- What needs to be done: Would you return the complete listing below word for word?

- Entries provided:

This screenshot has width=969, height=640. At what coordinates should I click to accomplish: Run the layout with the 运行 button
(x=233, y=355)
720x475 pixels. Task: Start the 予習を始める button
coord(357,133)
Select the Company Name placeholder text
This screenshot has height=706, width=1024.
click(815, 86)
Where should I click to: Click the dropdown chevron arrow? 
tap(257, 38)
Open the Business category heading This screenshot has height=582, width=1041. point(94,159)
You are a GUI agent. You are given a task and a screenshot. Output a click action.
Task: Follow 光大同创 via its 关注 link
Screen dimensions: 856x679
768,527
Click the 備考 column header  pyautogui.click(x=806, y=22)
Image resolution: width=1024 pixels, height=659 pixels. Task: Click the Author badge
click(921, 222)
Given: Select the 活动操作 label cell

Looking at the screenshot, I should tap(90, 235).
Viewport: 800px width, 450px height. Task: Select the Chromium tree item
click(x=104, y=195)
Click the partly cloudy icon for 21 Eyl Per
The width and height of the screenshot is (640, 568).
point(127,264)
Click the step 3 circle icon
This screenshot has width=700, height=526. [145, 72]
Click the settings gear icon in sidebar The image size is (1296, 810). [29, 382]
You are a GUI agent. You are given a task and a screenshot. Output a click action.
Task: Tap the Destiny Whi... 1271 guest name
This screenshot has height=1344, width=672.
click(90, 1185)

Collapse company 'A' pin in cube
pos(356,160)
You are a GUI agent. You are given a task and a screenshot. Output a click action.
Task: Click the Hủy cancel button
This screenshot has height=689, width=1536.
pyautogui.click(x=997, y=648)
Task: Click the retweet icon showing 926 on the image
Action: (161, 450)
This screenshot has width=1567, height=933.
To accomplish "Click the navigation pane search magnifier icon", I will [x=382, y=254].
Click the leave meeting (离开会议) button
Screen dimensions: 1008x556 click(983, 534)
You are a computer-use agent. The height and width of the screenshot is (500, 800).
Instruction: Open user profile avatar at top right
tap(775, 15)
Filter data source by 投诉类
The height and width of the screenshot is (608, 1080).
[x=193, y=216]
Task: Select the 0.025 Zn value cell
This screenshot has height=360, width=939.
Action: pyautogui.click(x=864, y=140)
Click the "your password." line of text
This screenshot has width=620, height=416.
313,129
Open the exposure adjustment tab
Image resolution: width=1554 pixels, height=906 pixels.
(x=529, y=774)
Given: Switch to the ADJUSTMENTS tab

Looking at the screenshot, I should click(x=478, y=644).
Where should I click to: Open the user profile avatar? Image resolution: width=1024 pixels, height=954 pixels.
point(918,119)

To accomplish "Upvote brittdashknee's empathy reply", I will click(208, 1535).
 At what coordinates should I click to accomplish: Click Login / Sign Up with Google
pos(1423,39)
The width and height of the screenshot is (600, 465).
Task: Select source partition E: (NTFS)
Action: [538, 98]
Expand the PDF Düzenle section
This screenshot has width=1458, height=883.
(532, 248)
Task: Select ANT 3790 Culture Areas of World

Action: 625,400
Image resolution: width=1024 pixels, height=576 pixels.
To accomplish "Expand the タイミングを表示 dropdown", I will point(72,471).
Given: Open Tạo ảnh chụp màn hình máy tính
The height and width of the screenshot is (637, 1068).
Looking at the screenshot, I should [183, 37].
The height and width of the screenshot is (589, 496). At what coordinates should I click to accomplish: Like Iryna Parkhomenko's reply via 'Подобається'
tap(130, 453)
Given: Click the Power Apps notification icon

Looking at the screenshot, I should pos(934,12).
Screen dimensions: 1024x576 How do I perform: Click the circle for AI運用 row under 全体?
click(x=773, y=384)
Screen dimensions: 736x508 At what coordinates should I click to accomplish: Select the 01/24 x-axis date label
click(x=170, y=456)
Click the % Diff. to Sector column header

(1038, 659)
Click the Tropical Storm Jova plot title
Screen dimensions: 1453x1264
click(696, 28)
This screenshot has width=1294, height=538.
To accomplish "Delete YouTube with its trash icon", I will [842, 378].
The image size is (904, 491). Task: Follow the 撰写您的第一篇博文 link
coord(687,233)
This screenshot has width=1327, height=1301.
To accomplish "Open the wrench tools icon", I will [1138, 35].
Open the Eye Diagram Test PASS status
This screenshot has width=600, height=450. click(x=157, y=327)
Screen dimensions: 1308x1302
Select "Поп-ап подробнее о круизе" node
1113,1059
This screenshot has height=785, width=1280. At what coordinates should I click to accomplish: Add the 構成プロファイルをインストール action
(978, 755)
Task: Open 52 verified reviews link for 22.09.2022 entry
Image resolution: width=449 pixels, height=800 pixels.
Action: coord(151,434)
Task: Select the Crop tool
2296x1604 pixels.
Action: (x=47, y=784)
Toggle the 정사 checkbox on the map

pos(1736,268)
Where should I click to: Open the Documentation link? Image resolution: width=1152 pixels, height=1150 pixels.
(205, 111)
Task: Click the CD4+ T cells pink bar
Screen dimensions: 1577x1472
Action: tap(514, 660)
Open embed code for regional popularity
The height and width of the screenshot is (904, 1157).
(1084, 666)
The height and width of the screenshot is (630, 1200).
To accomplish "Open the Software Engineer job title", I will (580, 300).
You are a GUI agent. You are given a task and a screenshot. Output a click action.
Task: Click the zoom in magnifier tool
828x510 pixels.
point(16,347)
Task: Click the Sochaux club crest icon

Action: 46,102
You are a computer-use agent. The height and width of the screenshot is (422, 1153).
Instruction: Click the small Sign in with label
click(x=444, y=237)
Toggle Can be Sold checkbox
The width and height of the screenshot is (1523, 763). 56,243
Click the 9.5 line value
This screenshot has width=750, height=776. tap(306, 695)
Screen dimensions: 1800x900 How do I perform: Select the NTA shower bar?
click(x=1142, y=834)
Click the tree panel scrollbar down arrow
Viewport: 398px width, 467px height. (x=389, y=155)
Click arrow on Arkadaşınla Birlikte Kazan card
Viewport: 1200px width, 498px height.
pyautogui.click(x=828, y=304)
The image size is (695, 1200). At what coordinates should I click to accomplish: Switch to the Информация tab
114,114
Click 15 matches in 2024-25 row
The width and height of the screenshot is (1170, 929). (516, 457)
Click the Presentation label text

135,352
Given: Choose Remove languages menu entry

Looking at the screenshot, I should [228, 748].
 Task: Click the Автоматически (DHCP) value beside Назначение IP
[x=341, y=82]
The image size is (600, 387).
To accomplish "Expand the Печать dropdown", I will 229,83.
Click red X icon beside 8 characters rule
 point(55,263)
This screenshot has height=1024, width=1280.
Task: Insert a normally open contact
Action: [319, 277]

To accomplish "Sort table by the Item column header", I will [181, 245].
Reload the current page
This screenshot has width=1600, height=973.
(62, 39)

- Result of the task:
This screenshot has width=969, height=640. At what coordinates should I click to accomplish: Run the layout with the 运行 button
(x=233, y=355)
720x475 pixels. Task: Start the 予習を始める button
coord(357,133)
Select the Company Name placeholder text
This screenshot has height=706, width=1024.
click(815, 86)
Where should I click to: Click the dropdown chevron arrow? 
tap(257, 38)
Open the Business category heading This screenshot has height=582, width=1041. point(94,159)
You are a GUI agent. You are given a task and a screenshot. Output a click action.
Task: Follow 光大同创 via its 关注 link
Screen dimensions: 856x679
768,527
Click the 備考 column header  pyautogui.click(x=806, y=22)
Image resolution: width=1024 pixels, height=659 pixels. Task: Click the Author badge
click(921, 222)
Given: Select the 活动操作 label cell

Looking at the screenshot, I should tap(90, 235).
Viewport: 800px width, 450px height. Task: Select the Chromium tree item
click(x=104, y=195)
Click the partly cloudy icon for 21 Eyl Per
The width and height of the screenshot is (640, 568).
point(127,264)
Click the step 3 circle icon
This screenshot has width=700, height=526. [145, 72]
Click the settings gear icon in sidebar The image size is (1296, 810). [29, 382]
You are a GUI agent. You are given a task and a screenshot. Output a click action.
Task: Tap the Destiny Whi... 1271 guest name
This screenshot has height=1344, width=672.
click(90, 1185)

Collapse company 'A' pin in cube
pos(356,160)
You are a GUI agent. You are given a task and a screenshot. Output a click action.
Task: Click the Hủy cancel button
This screenshot has height=689, width=1536.
pyautogui.click(x=997, y=648)
Task: Click the retweet icon showing 926 on the image
Action: (161, 450)
This screenshot has width=1567, height=933.
To accomplish "Click the navigation pane search magnifier icon", I will [x=382, y=254].
Click the leave meeting (离开会议) button
Screen dimensions: 1008x556 click(983, 534)
You are a computer-use agent. The height and width of the screenshot is (500, 800).
Instruction: Open user profile avatar at top right
tap(775, 15)
Filter data source by 投诉类
The height and width of the screenshot is (608, 1080).
[x=193, y=216]
Task: Select the 0.025 Zn value cell
This screenshot has height=360, width=939.
Action: pyautogui.click(x=864, y=140)
Click the "your password." line of text
This screenshot has width=620, height=416.
313,129
Open the exposure adjustment tab
Image resolution: width=1554 pixels, height=906 pixels.
(x=529, y=774)
Given: Switch to the ADJUSTMENTS tab

Looking at the screenshot, I should click(x=478, y=644).
Where should I click to: Open the user profile avatar? Image resolution: width=1024 pixels, height=954 pixels.
point(918,119)

To accomplish "Upvote brittdashknee's empathy reply", I will click(208, 1535).
 At what coordinates should I click to accomplish: Click Login / Sign Up with Google
pos(1423,39)
The width and height of the screenshot is (600, 465).
Task: Select source partition E: (NTFS)
Action: [538, 98]
Expand the PDF Düzenle section
This screenshot has width=1458, height=883.
(532, 248)
Task: Select ANT 3790 Culture Areas of World

Action: 625,400
Image resolution: width=1024 pixels, height=576 pixels.
To accomplish "Expand the タイミングを表示 dropdown", I will point(72,471).
Given: Open Tạo ảnh chụp màn hình máy tính
The height and width of the screenshot is (637, 1068).
Looking at the screenshot, I should [183, 37].
The height and width of the screenshot is (589, 496). At what coordinates should I click to accomplish: Like Iryna Parkhomenko's reply via 'Подобається'
tap(130, 453)
Given: Click the Power Apps notification icon

Looking at the screenshot, I should pos(934,12).
Screen dimensions: 1024x576 How do I perform: Click the circle for AI運用 row under 全体?
click(x=773, y=384)
Screen dimensions: 736x508 At what coordinates should I click to accomplish: Select the 01/24 x-axis date label
click(x=170, y=456)
Click the % Diff. to Sector column header

(1038, 659)
Click the Tropical Storm Jova plot title
Screen dimensions: 1453x1264
click(696, 28)
This screenshot has width=1294, height=538.
To accomplish "Delete YouTube with its trash icon", I will [842, 378].
The image size is (904, 491). Task: Follow the 撰写您的第一篇博文 link
coord(687,233)
This screenshot has width=1327, height=1301.
To accomplish "Open the wrench tools icon", I will [1138, 35].
Open the Eye Diagram Test PASS status
This screenshot has width=600, height=450. click(x=157, y=327)
Screen dimensions: 1308x1302
Select "Поп-ап подробнее о круизе" node
1113,1059
This screenshot has height=785, width=1280. At what coordinates should I click to accomplish: Add the 構成プロファイルをインストール action
(978, 755)
Task: Open 52 verified reviews link for 22.09.2022 entry
Image resolution: width=449 pixels, height=800 pixels.
Action: coord(151,434)
Task: Select the Crop tool
2296x1604 pixels.
Action: (x=47, y=784)
Toggle the 정사 checkbox on the map

pos(1736,268)
Where should I click to: Open the Documentation link? Image resolution: width=1152 pixels, height=1150 pixels.
(205, 111)
Task: Click the CD4+ T cells pink bar
Screen dimensions: 1577x1472
Action: tap(514, 660)
Open embed code for regional popularity
The height and width of the screenshot is (904, 1157).
(1084, 666)
The height and width of the screenshot is (630, 1200).
To accomplish "Open the Software Engineer job title", I will (580, 300).
You are a GUI agent. You are given a task and a screenshot. Output a click action.
Task: Click the zoom in magnifier tool
828x510 pixels.
point(16,347)
Task: Click the Sochaux club crest icon

Action: 46,102
You are a computer-use agent. The height and width of the screenshot is (422, 1153).
Instruction: Click the small Sign in with label
click(x=444, y=237)
Toggle Can be Sold checkbox
The width and height of the screenshot is (1523, 763). 56,243
Click the 9.5 line value
This screenshot has width=750, height=776. tap(306, 695)
Screen dimensions: 1800x900 How do I perform: Select the NTA shower bar?
click(x=1142, y=834)
Click the tree panel scrollbar down arrow
Viewport: 398px width, 467px height. (x=389, y=155)
Click arrow on Arkadaşınla Birlikte Kazan card
Viewport: 1200px width, 498px height.
pyautogui.click(x=828, y=304)
The image size is (695, 1200). At what coordinates should I click to accomplish: Switch to the Информация tab
114,114
Click 15 matches in 2024-25 row
The width and height of the screenshot is (1170, 929). (516, 457)
Click the Presentation label text

135,352
Given: Choose Remove languages menu entry

Looking at the screenshot, I should [228, 748].
 Task: Click the Автоматически (DHCP) value beside Назначение IP
[x=341, y=82]
The image size is (600, 387).
To accomplish "Expand the Печать dropdown", I will 229,83.
Click red X icon beside 8 characters rule
 point(55,263)
This screenshot has height=1024, width=1280.
Task: Insert a normally open contact
Action: [319, 277]

To accomplish "Sort table by the Item column header", I will [181, 245].
Reload the current page
This screenshot has width=1600, height=973.
(62, 39)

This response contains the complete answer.